Task objective.
Can you convert the stretch from the line containing "709x573 pixels. How" through the end of these lines into a numbered list, with blank lines and pictures left out?
** START OF Record list **
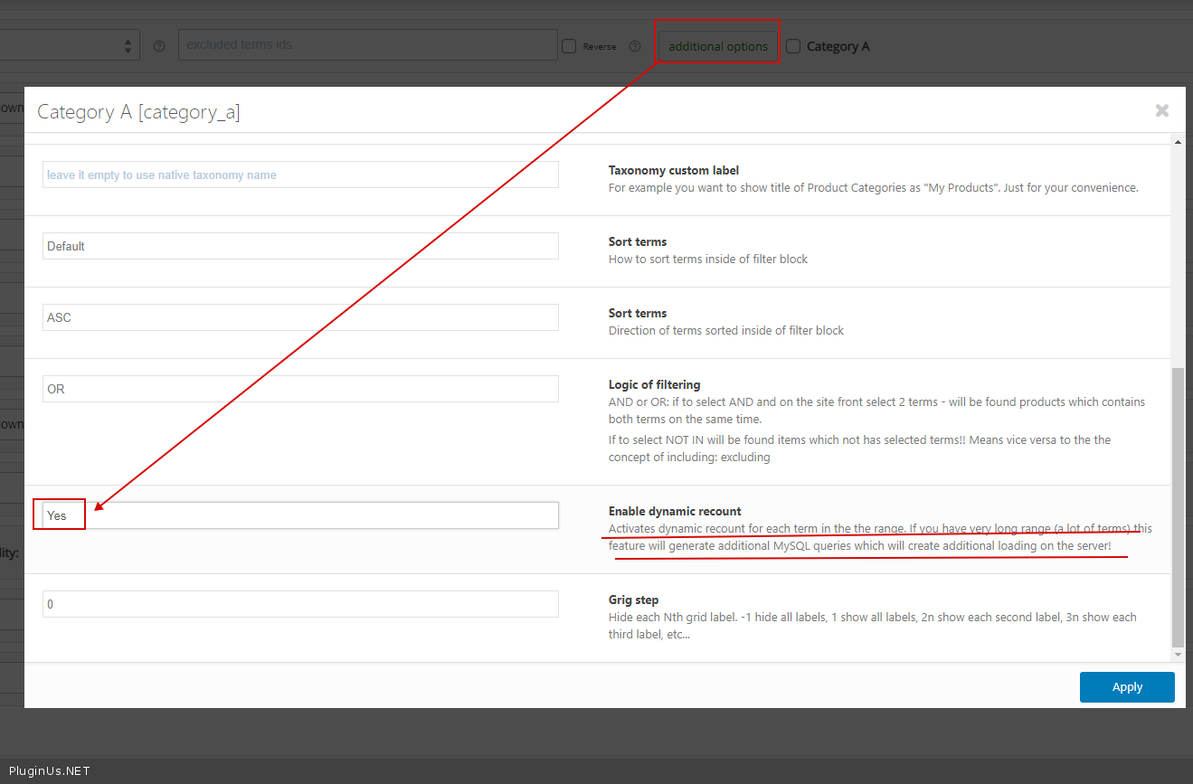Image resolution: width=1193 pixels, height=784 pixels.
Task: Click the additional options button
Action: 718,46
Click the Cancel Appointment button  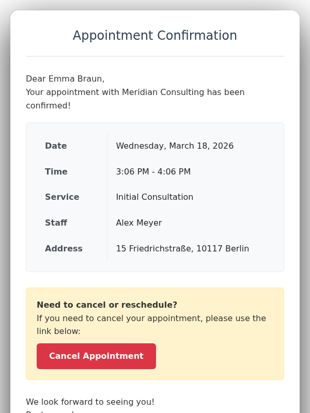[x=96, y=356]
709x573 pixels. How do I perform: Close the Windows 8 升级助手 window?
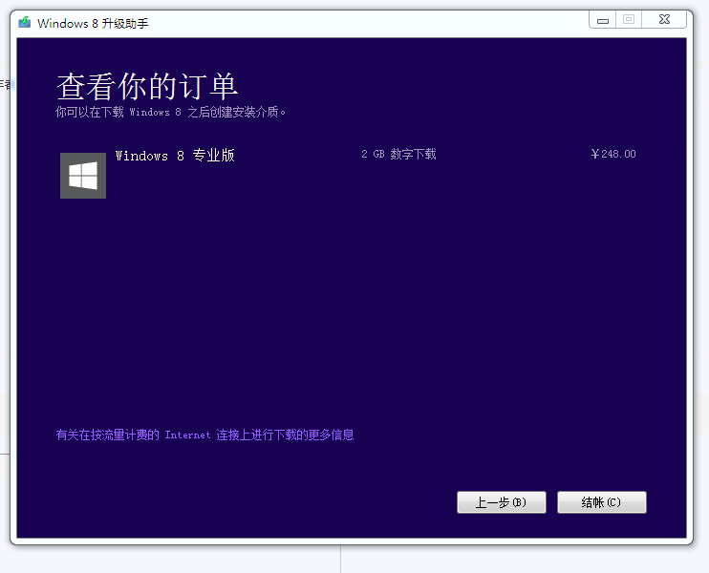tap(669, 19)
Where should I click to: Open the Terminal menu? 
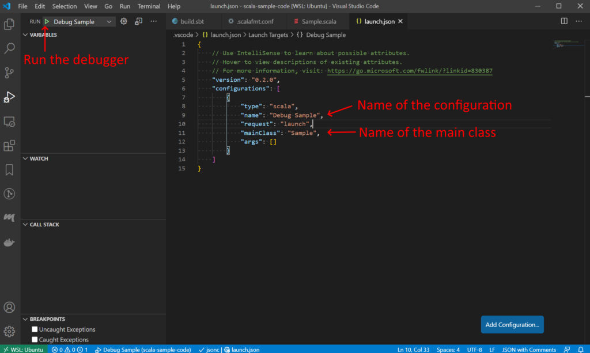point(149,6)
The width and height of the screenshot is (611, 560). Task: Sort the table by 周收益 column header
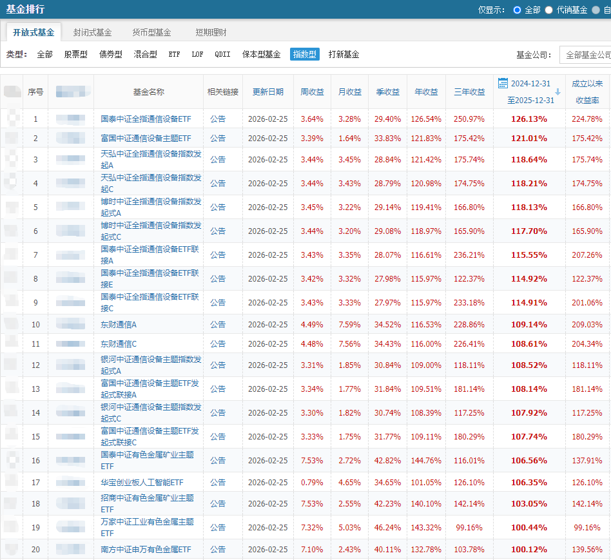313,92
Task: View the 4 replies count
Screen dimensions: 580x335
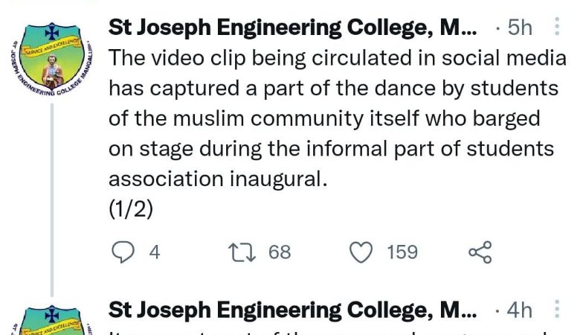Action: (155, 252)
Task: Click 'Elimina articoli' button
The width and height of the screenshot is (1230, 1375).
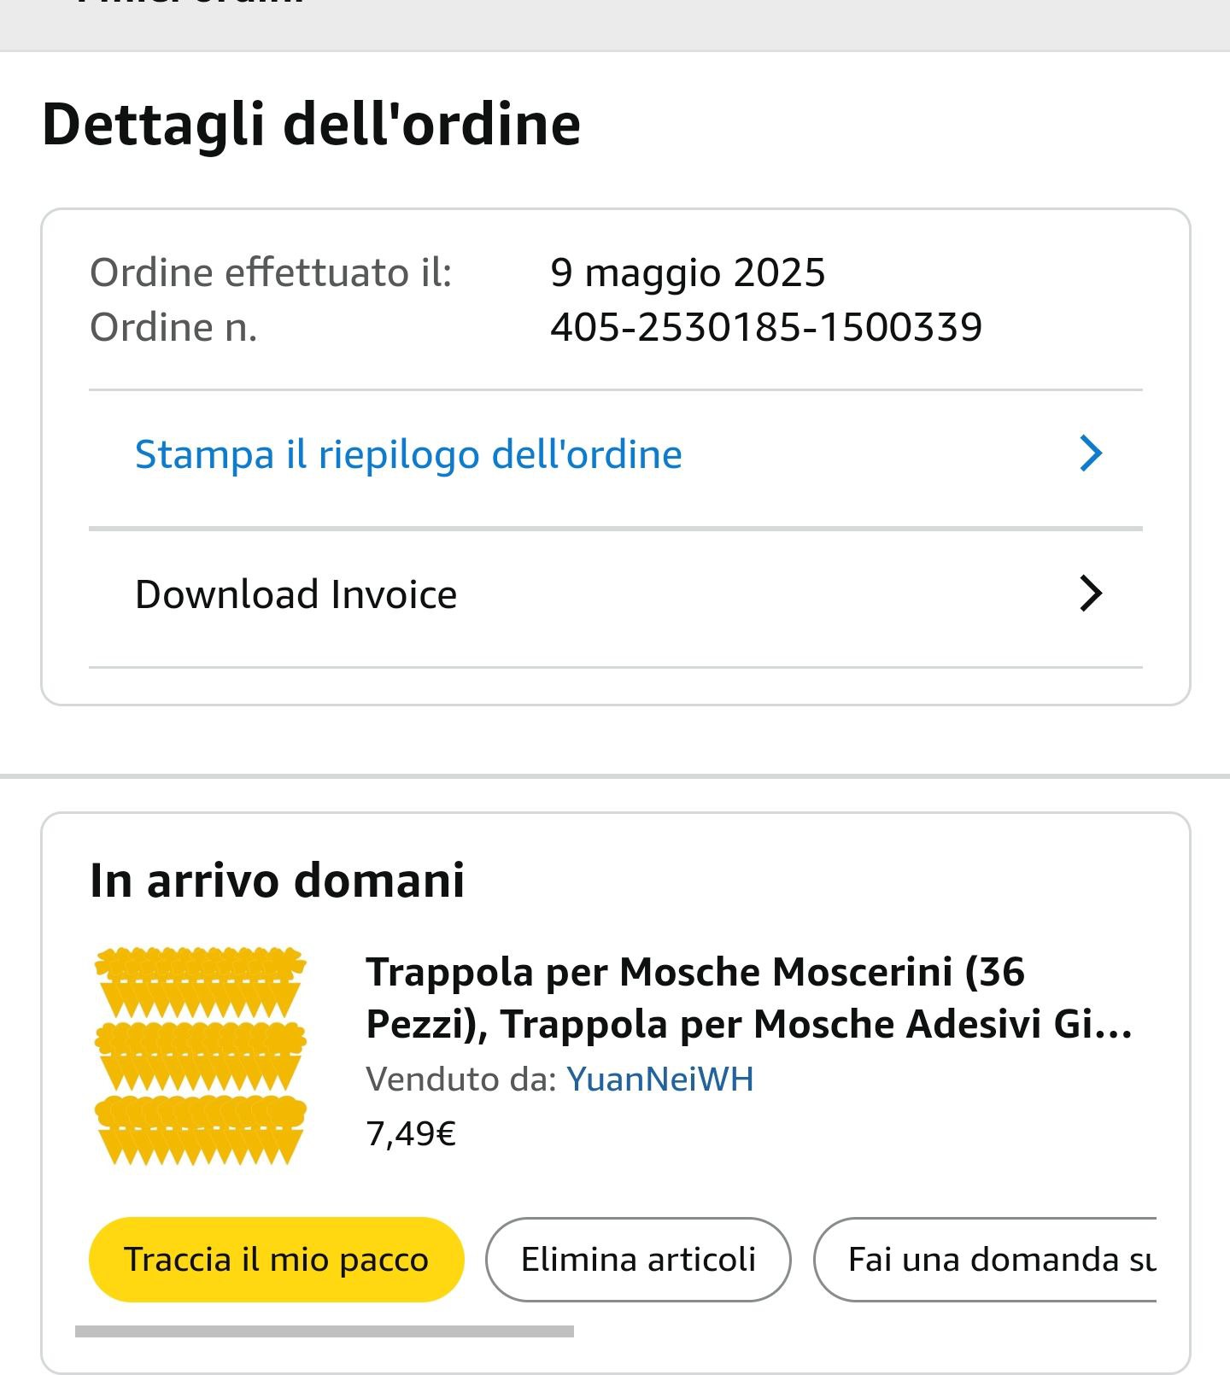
** END OF Record list **
The reply.
1. 709x573 pixels. How do I perform: Close the Windows 8 升级助手 window?
2. tap(669, 19)
3. Where should I click to: Open the Terminal menu? 
4. point(149,6)
5. The width and height of the screenshot is (611, 560). Task: Sort the table by 周收益 column header
6. 313,92
7. Task: View the 4 replies count
8. Screen dimensions: 580x335
9. Action: (155, 252)
10. Task: Click 'Elimina articoli' button
11. The width and height of the screenshot is (1230, 1375).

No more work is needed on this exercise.